North Dakota University System
NDSU school immunization research to be published

Posted on 9/11/2017

An important NDSU study about immunization rates in North Dakota schools is soon to be published in the American Journal of Preventive Medicine. The article, titled "Enforcement Associated With Higher School-Reported Immunization Rates," will appear in an upcoming issue of the journal this fall.

The report was written by Kylie Hall, project manager, NDSU Center for Immunization Research and Education; Molly Howell of the North Dakota Department of Health; Rick Jansen, NDSU assistant professor of public health; and Dr. Paul Carson, NDSU professor of practice, management of infectious diseases.

The Center for Immunization Research and Education in the NDSU Department of Public Health was contracted by the North Dakota Department of Health to study issues relating to falling immunization rates in children in the state.

During the 2015-16 academic year, the researchers extensively examined kindergarten vaccination rates for such diseases as measles, mumps, rubella, diphtheria, tetanus, attenuated pertussis, hepatitis B and polio.
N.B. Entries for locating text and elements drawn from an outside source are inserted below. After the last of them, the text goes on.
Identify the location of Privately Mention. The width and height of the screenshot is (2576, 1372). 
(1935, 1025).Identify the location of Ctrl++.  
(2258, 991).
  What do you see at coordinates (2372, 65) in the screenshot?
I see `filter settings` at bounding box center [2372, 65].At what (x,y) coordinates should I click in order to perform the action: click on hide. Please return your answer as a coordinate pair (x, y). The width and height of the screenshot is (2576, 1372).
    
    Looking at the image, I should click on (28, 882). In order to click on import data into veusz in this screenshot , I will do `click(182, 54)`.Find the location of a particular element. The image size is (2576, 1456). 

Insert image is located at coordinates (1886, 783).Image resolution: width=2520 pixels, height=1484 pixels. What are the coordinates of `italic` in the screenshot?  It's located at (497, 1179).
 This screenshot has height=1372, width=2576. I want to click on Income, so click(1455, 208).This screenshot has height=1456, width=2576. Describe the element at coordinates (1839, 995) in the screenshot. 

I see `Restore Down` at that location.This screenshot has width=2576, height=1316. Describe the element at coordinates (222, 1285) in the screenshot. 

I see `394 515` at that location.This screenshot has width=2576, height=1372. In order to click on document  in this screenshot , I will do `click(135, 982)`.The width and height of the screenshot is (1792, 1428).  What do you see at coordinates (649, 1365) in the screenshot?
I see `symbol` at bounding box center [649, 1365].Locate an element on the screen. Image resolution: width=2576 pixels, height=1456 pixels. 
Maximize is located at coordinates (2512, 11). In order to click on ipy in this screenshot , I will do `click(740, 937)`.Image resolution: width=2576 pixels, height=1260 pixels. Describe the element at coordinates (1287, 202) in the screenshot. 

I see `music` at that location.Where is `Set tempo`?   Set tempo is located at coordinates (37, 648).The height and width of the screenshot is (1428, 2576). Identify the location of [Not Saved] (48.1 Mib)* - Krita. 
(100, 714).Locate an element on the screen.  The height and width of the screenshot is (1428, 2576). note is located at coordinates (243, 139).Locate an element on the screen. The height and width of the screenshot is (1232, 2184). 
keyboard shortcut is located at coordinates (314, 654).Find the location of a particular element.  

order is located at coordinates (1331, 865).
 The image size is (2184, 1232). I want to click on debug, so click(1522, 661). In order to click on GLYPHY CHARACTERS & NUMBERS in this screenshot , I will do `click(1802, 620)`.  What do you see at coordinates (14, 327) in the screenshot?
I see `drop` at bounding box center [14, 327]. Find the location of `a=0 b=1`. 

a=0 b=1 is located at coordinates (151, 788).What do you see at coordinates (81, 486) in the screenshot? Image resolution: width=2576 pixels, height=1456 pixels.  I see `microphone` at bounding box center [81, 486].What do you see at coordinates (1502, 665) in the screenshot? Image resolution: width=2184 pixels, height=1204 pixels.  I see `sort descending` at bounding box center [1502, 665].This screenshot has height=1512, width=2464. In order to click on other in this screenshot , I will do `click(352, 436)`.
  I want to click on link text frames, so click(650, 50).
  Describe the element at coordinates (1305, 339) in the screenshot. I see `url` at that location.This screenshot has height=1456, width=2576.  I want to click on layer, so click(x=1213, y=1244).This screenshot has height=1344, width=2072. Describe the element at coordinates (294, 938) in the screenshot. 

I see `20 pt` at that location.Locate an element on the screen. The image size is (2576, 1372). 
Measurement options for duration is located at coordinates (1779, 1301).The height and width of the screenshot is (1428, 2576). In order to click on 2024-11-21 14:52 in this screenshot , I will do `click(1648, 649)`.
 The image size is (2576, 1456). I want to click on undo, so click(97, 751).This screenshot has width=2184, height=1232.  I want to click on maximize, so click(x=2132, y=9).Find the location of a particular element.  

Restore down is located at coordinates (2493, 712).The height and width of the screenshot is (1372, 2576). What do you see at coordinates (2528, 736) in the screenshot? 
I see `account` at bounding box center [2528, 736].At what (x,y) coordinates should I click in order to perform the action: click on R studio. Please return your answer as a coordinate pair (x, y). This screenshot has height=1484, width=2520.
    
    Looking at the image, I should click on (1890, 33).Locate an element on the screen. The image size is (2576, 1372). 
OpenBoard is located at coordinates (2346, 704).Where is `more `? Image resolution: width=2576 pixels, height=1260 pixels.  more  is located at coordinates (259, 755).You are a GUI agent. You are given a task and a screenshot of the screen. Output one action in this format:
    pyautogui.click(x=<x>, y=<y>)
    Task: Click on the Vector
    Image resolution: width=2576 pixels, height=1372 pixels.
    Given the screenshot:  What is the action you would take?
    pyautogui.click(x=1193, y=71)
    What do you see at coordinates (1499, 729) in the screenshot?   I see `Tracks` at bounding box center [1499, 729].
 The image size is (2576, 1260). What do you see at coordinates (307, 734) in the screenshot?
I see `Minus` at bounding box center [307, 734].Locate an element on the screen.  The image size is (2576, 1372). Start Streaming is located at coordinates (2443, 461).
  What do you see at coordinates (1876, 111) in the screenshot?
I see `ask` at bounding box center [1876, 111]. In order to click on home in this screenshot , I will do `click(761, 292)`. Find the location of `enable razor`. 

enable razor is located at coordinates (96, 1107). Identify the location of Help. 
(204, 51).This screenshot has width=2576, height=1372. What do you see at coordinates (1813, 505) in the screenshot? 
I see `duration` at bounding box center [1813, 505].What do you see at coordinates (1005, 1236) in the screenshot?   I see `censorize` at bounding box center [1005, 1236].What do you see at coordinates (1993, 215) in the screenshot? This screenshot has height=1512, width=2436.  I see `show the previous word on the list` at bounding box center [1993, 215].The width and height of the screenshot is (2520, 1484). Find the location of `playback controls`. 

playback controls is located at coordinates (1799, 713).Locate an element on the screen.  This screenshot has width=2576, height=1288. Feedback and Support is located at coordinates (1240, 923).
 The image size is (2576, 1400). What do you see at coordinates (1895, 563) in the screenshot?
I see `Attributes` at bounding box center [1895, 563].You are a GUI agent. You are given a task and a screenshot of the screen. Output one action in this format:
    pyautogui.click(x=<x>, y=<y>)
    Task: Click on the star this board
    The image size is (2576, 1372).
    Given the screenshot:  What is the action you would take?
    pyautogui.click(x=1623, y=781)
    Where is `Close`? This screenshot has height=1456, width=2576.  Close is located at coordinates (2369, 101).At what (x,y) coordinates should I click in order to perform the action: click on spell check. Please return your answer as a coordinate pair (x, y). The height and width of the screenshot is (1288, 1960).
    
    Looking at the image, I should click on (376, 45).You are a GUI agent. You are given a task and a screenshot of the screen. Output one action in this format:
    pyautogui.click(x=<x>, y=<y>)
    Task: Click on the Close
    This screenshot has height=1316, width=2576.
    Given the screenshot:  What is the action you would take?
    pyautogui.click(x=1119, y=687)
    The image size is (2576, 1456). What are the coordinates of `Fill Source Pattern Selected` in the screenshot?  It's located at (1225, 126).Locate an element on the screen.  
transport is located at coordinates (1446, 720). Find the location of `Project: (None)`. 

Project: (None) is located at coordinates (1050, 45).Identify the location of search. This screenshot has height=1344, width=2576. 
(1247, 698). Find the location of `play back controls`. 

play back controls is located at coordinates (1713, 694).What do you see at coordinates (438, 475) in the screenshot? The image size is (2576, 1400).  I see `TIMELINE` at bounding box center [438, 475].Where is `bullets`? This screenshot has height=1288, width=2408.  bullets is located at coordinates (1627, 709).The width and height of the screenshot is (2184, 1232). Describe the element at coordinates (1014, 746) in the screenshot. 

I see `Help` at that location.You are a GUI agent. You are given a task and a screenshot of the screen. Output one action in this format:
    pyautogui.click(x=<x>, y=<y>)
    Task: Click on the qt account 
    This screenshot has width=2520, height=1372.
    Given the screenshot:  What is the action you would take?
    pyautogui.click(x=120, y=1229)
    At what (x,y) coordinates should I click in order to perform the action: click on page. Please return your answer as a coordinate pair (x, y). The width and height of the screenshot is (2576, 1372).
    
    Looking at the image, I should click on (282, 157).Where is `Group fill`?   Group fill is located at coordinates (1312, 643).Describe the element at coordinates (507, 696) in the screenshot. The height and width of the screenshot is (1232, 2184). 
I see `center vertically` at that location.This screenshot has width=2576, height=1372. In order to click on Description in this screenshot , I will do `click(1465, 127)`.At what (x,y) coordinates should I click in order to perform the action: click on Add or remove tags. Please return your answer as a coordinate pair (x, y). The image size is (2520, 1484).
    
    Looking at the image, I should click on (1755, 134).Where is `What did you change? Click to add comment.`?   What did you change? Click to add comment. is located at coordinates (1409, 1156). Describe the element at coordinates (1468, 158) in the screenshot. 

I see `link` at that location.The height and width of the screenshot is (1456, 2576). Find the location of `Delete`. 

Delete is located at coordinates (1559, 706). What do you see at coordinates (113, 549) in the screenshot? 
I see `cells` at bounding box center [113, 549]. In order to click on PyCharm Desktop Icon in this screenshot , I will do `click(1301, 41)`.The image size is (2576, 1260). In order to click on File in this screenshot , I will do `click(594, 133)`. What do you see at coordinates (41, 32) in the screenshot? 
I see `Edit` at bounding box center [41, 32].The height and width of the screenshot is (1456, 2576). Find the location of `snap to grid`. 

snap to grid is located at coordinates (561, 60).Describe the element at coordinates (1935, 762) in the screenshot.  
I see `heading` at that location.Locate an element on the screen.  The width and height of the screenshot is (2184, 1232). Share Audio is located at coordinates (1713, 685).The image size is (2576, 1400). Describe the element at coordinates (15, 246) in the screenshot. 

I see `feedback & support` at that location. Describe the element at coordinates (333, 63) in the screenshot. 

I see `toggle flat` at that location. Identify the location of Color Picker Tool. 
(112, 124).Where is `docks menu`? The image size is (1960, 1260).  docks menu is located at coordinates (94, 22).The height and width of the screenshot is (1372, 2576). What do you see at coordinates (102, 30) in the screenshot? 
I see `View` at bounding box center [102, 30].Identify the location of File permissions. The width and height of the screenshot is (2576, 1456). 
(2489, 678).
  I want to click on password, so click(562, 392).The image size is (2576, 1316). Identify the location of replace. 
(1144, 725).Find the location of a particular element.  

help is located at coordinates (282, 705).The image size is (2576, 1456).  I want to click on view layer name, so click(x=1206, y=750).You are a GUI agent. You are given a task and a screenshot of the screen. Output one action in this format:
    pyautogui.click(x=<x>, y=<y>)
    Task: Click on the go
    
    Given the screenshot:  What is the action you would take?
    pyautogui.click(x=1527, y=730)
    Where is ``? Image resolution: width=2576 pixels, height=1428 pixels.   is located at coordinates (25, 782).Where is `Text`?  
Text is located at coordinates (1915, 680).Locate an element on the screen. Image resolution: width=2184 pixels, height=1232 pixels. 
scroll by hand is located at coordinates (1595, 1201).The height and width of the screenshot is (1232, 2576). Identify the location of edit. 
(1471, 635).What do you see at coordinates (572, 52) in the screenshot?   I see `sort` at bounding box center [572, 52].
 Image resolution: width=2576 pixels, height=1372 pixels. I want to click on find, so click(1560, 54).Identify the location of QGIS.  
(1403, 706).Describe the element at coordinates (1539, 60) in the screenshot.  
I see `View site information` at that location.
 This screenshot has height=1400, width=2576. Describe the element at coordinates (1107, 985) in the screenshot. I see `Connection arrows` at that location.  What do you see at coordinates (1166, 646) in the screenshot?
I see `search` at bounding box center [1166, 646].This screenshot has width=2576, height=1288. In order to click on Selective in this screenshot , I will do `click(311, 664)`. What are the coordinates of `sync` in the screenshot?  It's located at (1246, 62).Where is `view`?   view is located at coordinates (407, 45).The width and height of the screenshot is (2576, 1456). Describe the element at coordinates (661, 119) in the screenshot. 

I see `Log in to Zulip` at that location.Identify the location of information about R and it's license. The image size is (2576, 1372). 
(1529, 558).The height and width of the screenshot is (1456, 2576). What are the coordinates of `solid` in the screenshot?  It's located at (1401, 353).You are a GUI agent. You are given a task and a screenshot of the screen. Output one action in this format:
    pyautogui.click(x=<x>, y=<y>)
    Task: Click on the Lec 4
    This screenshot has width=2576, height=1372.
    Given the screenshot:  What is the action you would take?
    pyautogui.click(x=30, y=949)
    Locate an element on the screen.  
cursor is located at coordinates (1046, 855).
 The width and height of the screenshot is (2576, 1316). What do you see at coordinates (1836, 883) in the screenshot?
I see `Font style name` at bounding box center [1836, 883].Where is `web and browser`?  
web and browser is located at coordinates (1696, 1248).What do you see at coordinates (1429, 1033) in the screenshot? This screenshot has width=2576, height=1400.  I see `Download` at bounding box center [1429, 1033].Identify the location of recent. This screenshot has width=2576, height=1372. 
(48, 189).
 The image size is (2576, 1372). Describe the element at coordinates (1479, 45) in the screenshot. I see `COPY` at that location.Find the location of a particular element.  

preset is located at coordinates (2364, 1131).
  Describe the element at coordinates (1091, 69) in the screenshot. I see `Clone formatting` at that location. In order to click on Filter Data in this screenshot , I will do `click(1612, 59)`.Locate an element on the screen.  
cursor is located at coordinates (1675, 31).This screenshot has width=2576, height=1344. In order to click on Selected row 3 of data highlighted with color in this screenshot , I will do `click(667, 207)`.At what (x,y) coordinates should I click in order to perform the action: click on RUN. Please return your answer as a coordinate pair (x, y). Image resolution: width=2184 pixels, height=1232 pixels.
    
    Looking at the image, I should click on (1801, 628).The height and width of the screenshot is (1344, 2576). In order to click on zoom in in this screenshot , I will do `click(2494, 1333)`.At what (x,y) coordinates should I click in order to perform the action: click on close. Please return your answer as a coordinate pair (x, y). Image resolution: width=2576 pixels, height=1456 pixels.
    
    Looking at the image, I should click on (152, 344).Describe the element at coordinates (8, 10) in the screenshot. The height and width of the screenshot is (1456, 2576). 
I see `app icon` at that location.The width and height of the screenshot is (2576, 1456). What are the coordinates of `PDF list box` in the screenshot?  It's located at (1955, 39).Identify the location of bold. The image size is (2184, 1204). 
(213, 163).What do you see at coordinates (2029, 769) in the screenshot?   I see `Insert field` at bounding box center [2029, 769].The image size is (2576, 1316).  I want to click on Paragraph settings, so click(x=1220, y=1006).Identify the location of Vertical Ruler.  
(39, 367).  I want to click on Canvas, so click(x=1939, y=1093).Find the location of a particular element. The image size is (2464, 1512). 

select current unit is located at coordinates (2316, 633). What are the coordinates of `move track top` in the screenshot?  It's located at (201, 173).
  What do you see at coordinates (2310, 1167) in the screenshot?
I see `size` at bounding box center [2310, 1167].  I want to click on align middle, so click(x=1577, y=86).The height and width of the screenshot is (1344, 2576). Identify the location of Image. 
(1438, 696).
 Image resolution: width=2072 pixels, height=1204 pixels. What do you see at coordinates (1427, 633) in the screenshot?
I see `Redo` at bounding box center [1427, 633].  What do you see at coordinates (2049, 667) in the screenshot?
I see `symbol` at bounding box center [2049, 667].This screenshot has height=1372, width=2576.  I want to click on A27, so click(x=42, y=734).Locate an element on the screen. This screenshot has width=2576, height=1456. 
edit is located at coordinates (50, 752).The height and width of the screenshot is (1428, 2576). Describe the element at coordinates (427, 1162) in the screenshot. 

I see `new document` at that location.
According to the report, as many as 7 percent of kindergarten students were not compliant with immunization requirements.

"One of the major issues our research identified is that local school officials are responsible for enforcing state immunization policy. North Dakota Century Code requires that children must be immunized, or have a legitimate exemption to immunization, before being allowed to enter school each year," Carson explained. "Our study showed that enforcement was markedly variable from school district to school district across the state, with many school districts not enforcing this policy. Our study showed that lack of enforcement was directly correlated with high numbers of non-compliant children regarding their immunization status. In fact, we were able to show that by simply enforcing existing policies and laws, our state would likely exceed national goals for immunization rates in our children."

The study was delivered to the Department of Health and Department of Public Instruction, and made available to state legislators. It already has had an impact.

"This has brought much-needed attention to the issue, and has led to a much greater emphasis on proper enforcement of existing policy," Carson said. "In the wake of our report, most school districts changed their enforcement policies in this last academic school year, and immunization rates have risen dramatically."

In addition, the report received attention from the Centers for Disease Control, which profiled the work in a soon-to-be-published report, as an example for other states facing similar issues.